### THE DATA
________________________________________

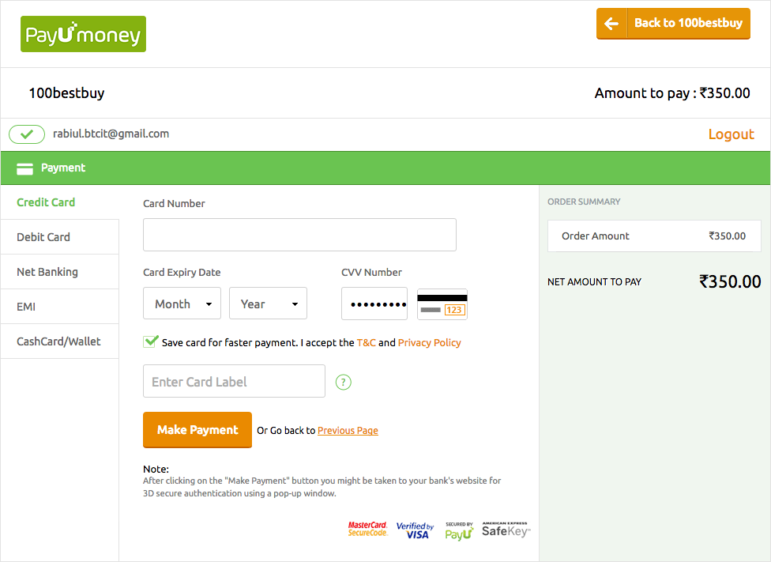Switch to the Debit Card tab
The width and height of the screenshot is (771, 562).
coord(43,237)
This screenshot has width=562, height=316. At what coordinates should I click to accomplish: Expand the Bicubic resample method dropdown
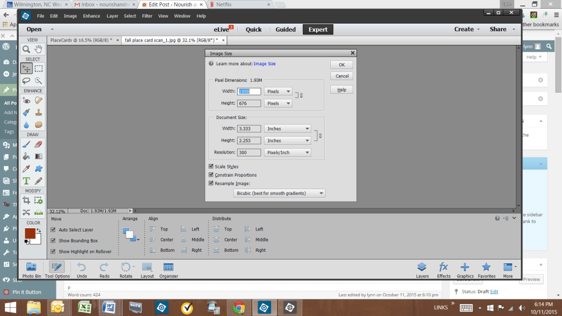point(279,193)
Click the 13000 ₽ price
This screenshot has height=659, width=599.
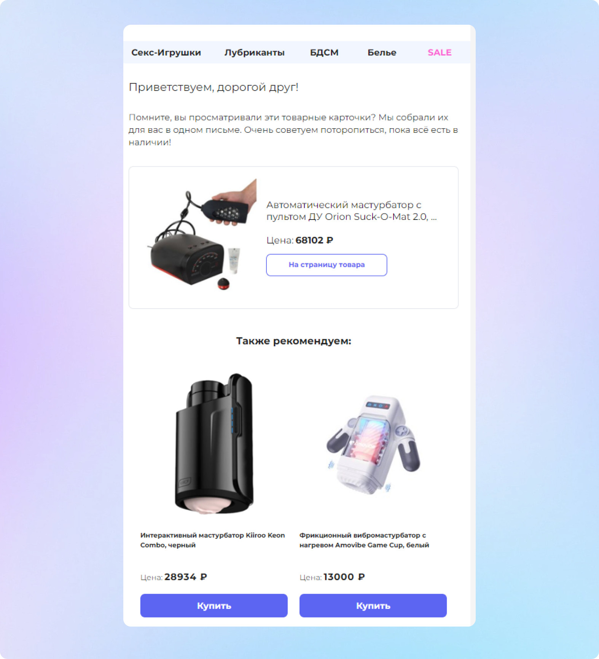click(x=344, y=577)
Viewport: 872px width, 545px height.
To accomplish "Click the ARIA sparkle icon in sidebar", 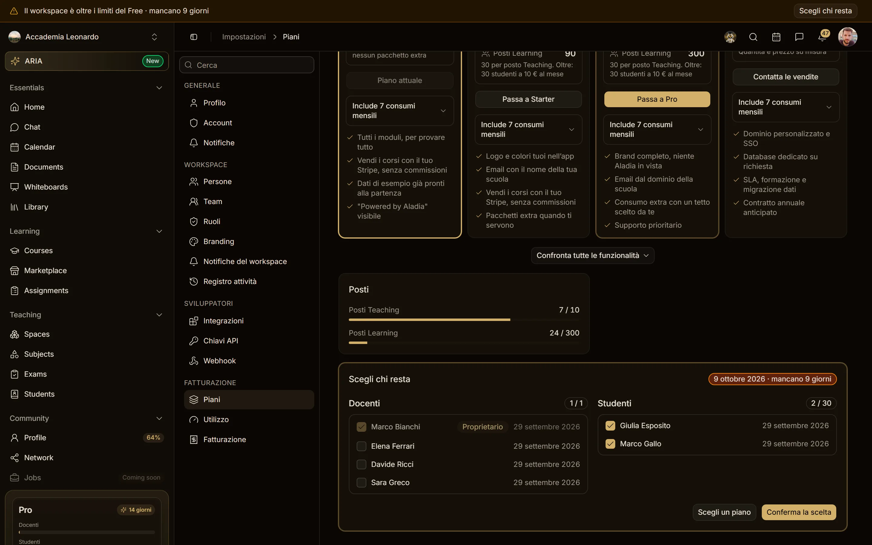I will pyautogui.click(x=15, y=61).
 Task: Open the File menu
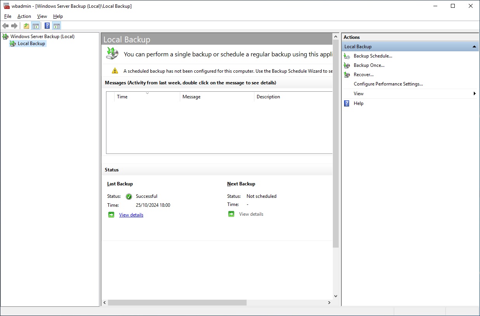(8, 16)
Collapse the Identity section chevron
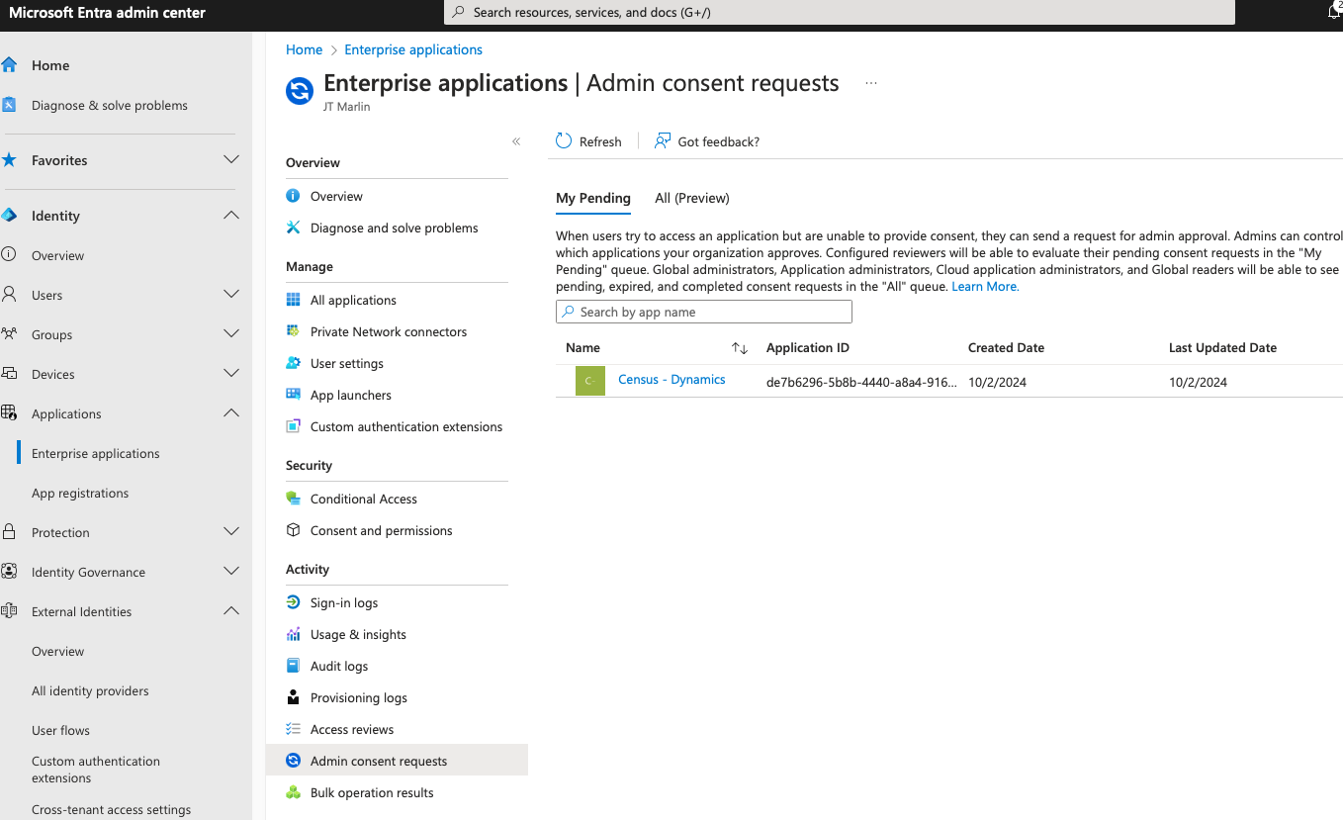This screenshot has height=820, width=1343. tap(230, 216)
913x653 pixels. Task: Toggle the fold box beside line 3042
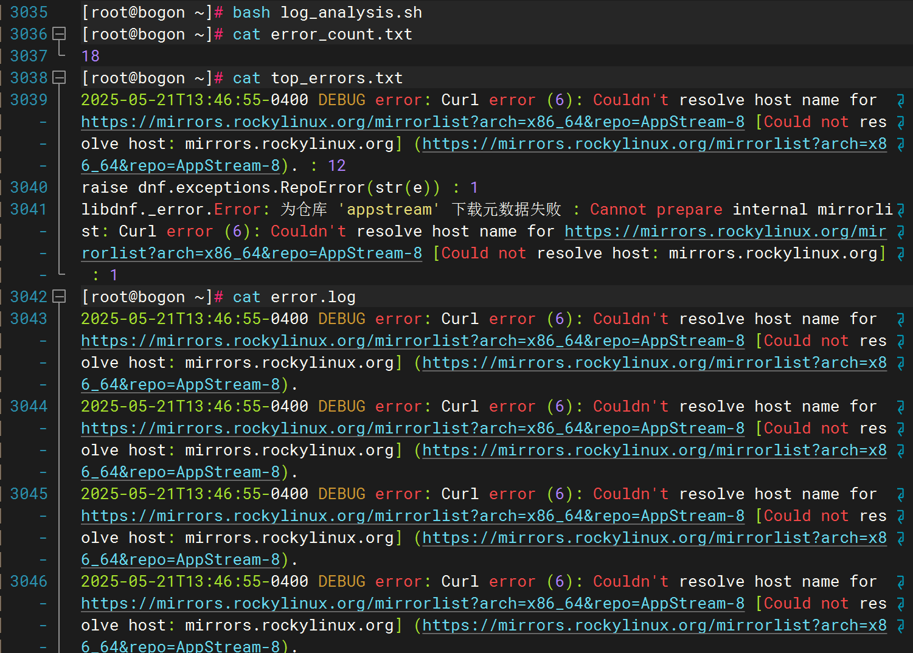pos(59,297)
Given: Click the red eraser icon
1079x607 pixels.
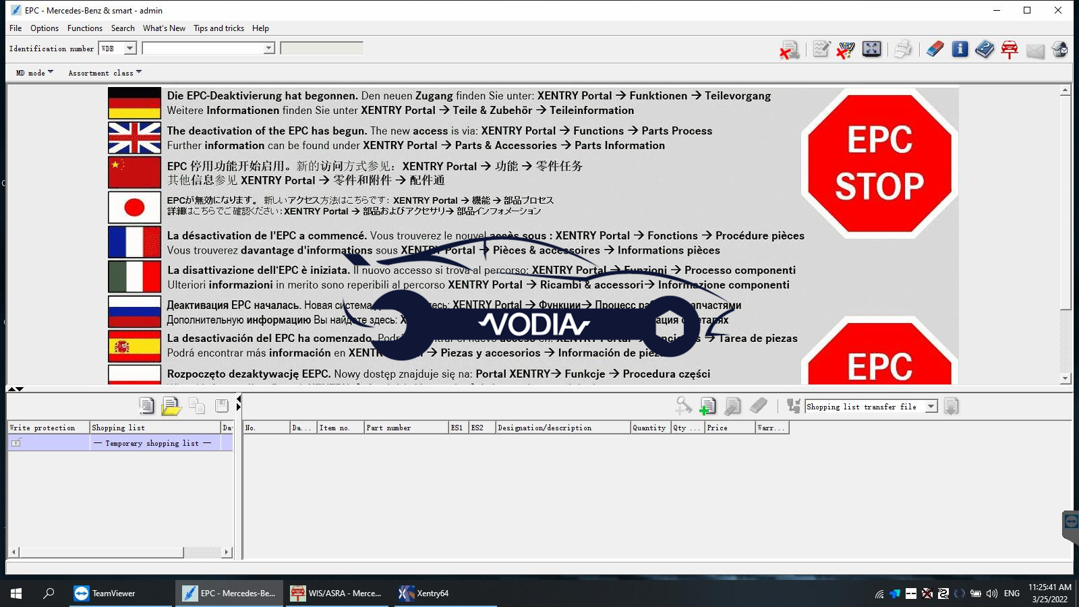Looking at the screenshot, I should coord(935,49).
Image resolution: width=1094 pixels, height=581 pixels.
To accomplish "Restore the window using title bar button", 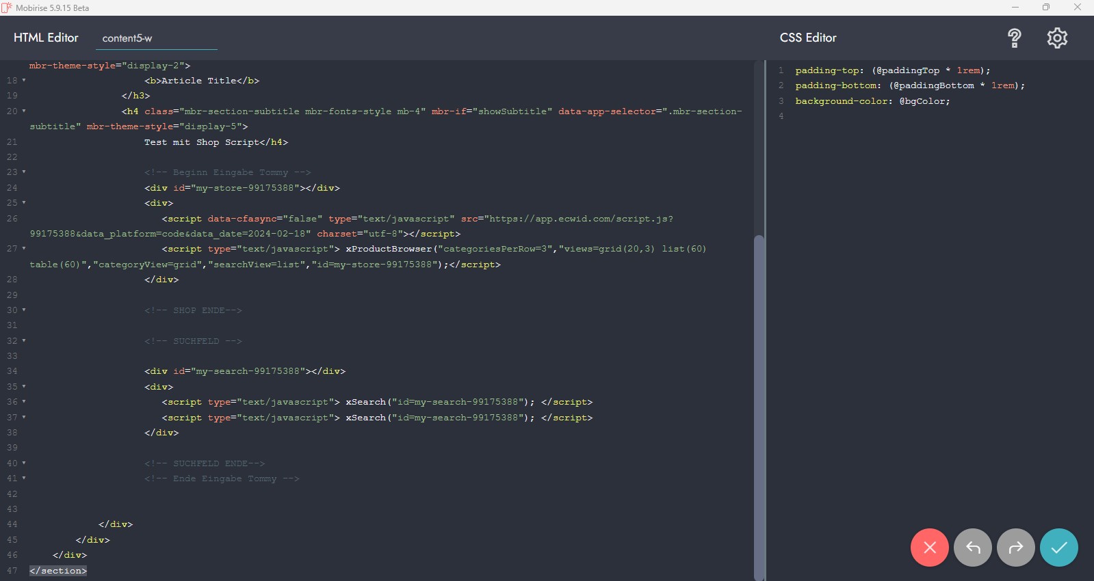I will 1045,8.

________________________________________

### WHAT TO PRODUCE
Respond with the exact lines above running from the one containing "This screenshot has width=562, height=316." to the one containing "Viewport: 872px width, 545px height.", both ends kept and no pictures included.

### RESULT OF THIS TASK
This screenshot has width=562, height=316. At what coordinates should I click to accomplish: Expand the Bicubic resample method dropdown
point(279,193)
Click the 13000 ₽ price
This screenshot has height=659, width=599.
click(x=344, y=577)
Viewport: 872px width, 545px height.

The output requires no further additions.